Step 4. Other metric visualizations

4.1. Radar Plot

The Radar Plot aids visualizing and comparing circuit properties such as Program Communication, Critical Depth, Entangling Gates Ratio, Parallelism, and Liveness, providing an intuitive way to assess and contrast the performance trade-offs of different circuits.
haiqu_circuit.draw_radar(help=True)

4.2. Gate Diversity

The Gate Diversity chart visualizes the number and type of gates used in a quantum circuit. This metric is widely used in benchmarking, hardware-specific tuning, and noise-aware optimization. Haiqu SDK allows you to display either the original gate diversity or the normalized diversity (converted to a specified set of basis gates). When the option basis_gates is omitted it displays the gate diversity in the original instructions submitted by the user, when the option basis_gates is set to True it displays it transpiled to the RX, RY, RZ, CX basis.
haiqu_circuit.draw_gate_diversity(help=True)
haiqu_circuit.draw_gate_diversity(help=True, basis_gates=True)

4.3. Liveness per Qubit

The Liveness per Qubit plot indicates how frequently each qubit is active during the circuit execution, relative to the total circuit depth. This reflects qubit utilization and is particularly important because idle qubits are more susceptible to decoherence unless techniques like Dynamical Decoupling are applied.
haiqu_circuit.draw_liveness_per_qubit(help=True)

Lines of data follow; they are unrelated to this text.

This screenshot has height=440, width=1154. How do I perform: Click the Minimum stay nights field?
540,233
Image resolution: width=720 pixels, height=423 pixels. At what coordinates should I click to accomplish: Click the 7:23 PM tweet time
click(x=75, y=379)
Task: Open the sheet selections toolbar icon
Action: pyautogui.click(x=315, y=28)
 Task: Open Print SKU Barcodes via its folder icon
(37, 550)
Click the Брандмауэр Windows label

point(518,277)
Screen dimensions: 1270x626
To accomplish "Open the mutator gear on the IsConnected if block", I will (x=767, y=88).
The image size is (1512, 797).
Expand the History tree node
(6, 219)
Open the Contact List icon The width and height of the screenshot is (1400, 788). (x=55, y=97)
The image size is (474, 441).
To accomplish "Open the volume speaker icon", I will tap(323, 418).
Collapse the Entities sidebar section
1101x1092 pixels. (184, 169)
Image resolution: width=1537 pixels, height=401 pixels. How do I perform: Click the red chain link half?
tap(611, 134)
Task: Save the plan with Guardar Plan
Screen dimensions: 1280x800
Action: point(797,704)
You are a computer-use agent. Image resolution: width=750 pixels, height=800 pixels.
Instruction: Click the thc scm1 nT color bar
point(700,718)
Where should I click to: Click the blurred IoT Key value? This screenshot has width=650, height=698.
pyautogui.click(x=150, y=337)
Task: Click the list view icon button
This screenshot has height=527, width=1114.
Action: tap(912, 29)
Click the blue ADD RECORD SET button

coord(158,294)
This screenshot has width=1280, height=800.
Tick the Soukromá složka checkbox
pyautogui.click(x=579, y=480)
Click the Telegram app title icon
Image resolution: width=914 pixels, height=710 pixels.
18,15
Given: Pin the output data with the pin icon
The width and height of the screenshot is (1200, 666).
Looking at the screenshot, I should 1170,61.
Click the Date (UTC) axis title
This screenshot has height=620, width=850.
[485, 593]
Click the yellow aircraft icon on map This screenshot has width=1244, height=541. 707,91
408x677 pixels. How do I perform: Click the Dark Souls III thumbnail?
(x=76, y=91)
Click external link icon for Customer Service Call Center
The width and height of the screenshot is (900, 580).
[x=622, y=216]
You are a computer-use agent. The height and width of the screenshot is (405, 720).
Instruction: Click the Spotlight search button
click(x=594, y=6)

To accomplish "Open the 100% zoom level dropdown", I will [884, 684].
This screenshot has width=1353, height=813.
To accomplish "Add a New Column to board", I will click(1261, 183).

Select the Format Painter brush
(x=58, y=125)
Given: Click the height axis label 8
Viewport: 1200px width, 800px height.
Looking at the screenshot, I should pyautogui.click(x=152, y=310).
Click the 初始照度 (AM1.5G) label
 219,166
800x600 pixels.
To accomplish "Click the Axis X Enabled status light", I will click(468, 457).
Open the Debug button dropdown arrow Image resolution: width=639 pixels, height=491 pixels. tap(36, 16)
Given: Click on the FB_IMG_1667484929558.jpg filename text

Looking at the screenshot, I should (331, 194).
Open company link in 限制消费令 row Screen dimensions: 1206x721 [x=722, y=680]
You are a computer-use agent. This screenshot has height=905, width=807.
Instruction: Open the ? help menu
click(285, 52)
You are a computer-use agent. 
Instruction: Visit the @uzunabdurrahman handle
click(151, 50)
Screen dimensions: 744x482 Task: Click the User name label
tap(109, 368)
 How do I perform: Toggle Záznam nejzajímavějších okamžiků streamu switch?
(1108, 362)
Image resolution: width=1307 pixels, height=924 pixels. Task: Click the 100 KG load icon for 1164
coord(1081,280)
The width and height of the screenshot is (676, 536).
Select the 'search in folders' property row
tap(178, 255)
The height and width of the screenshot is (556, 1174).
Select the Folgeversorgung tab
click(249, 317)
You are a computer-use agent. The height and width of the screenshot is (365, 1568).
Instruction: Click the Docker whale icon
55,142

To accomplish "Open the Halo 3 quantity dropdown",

4.4. Matrix of correlations between qubits

Computes a normalized interaction matrix (heatmap) that quantifies how frequently each pair of qubits participates together in two-qubit gates within a given quantum circuit.
haiqu_circuit.draw_correlation_matrix(help=True)

4.5. “Evolution” of the circuit

Generate a plot showing the “evolution” of key circuit metrics, as the circuit is traversed. The original circuit is divided into slices. Metrics are calculated for each slice, providing insights into changes in connectivity, depth of two-qubit interactions, degree of entanglement, and concurrent operation performance.